Now I can’t imagine a life without cheese and bread, and especially pizza. I don’t know how or when it happened, but it’s like I suddenly “woke up” and realised that having some bread isn’t going to change my body structure overnight. It might if I happened to eat the entire loaf, but not two pieces. I can’t really explain the how or why any of it happened, but I’m glad I have pizza back in my life. The world takes on this weird, shimmery glow after a slice (or three) of pizza. Trust me 😉
One year ago, I started dating. Properly dating. I would travel from city to city, and meet new (and interesting) people. I would hear their life story, and I would go home. Last year I started dating someone who is eighteen years my senior. After writing that down and seeing it in black and white, it seems so…odd. I mean, how could we have anything in common or be interested in each other, right? I can’t really describe it…but there was just that click. Natural attraction, I guess. Nothing was forced. It was very, very easy with him. I’ve had people ask if I would do it again and hell yes I would do it again. If there’s natural attraction and chemistry, why not? 😉
Now, I’m starting to realise that men my age (ish) aren’t the devil in disguise. Some of them (a select few) are actually incredibly nice.

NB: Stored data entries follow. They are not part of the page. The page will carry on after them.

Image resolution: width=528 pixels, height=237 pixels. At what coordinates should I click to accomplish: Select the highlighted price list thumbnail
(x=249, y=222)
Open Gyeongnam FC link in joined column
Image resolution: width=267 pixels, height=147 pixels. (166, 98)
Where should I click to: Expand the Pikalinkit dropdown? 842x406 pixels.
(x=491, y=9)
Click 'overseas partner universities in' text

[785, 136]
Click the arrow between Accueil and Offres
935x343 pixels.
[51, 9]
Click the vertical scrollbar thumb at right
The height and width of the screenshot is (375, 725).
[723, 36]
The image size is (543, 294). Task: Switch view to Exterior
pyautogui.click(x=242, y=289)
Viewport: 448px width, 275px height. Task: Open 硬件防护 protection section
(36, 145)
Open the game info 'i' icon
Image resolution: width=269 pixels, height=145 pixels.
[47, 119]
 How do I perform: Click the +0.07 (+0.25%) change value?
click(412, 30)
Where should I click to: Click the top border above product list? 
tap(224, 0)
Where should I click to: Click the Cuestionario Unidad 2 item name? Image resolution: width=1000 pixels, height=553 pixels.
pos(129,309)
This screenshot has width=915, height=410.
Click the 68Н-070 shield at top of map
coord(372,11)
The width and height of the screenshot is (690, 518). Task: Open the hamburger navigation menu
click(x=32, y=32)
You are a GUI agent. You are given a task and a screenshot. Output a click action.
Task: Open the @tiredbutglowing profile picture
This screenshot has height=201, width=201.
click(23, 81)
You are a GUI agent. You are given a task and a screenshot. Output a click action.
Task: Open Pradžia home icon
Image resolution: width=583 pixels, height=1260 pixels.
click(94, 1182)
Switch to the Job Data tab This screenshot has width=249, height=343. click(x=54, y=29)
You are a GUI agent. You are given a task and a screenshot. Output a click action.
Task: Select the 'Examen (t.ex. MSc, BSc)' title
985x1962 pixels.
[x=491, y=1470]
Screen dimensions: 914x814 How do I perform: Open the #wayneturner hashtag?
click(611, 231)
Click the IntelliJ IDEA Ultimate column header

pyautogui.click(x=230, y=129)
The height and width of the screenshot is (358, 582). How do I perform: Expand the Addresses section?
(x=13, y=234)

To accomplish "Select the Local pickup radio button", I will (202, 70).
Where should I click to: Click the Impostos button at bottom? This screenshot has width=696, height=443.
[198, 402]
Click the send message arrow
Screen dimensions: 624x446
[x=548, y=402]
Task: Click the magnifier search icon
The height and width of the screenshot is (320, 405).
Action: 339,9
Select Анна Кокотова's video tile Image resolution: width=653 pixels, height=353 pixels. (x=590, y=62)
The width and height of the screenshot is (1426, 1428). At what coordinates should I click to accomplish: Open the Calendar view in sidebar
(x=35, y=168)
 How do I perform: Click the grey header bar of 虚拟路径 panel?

They also look pretty good shirtless. I think it’s high time that I gave them a shot, wouldn’t you agree? 😉
I could go on and on about how much my life has changed in the last year. I have learned so much about myself and what I want for the future. I have learned about my friends and my family. I have learned that you should never park your car on any street. EVER. I have learned that Auckland isn’t as scary as I thought it was. I have learned that I can’t stand on my own two feet (yet), but I’m lucky that my mum and family supports me.
There is definitely a season for everything in life, and I can’t wait to see what happens next.